**Goal of the exercise**: Task for the records below: please copy exactly, and only, the lines from the one containing "The height and" to the last line, both included, leaving out the pictures.

(Data records)
#####
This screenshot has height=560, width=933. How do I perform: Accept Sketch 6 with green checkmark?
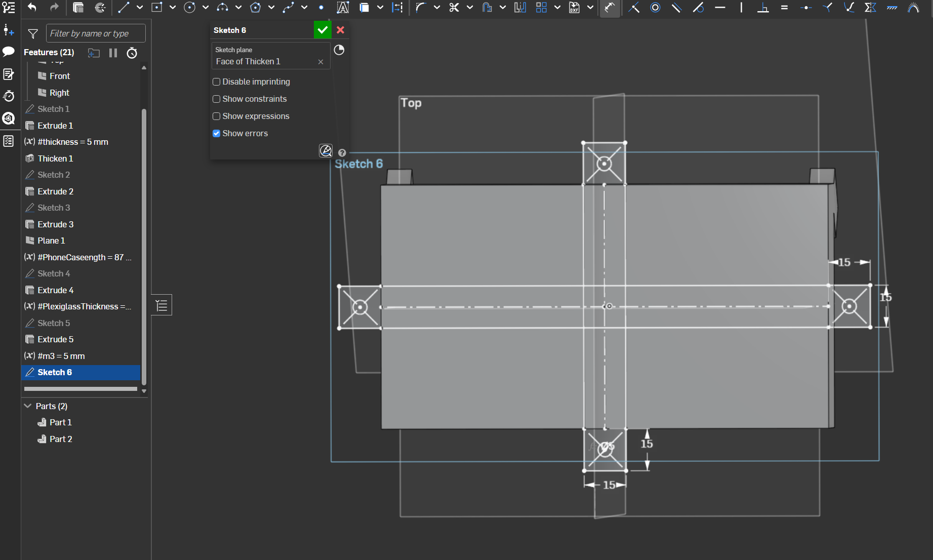point(322,30)
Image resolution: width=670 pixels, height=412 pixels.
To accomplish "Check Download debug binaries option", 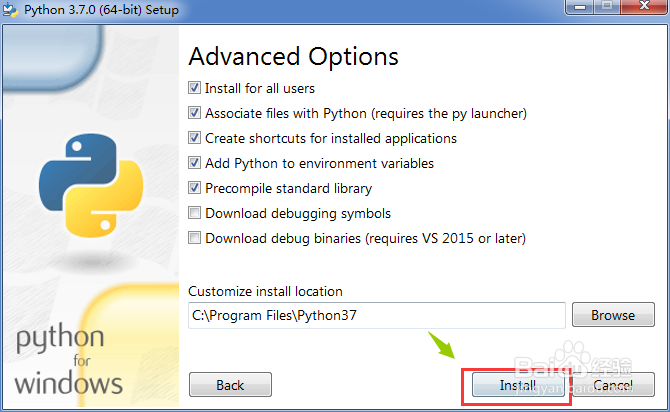I will click(x=195, y=238).
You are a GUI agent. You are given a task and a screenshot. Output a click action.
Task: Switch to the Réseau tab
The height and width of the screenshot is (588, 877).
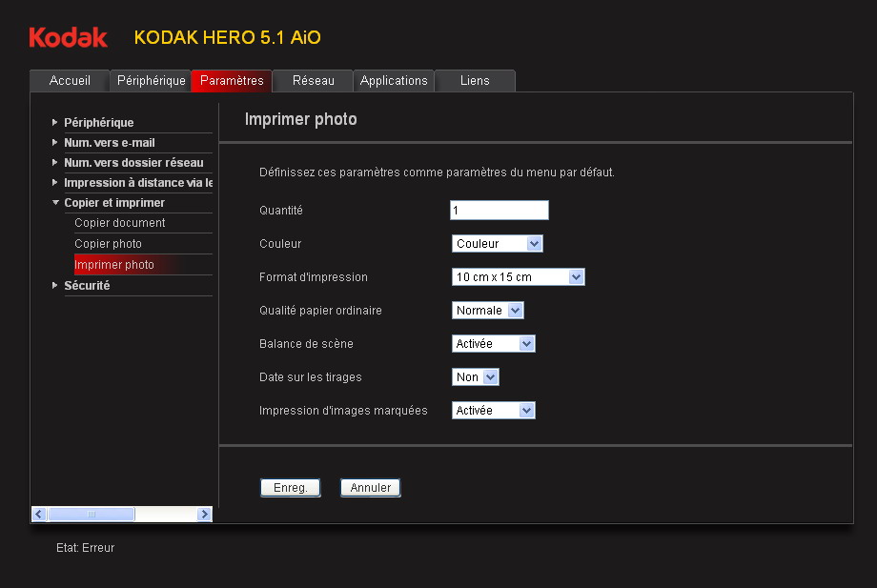313,81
#####
**Result for this task**:
The height and width of the screenshot is (588, 877).
313,81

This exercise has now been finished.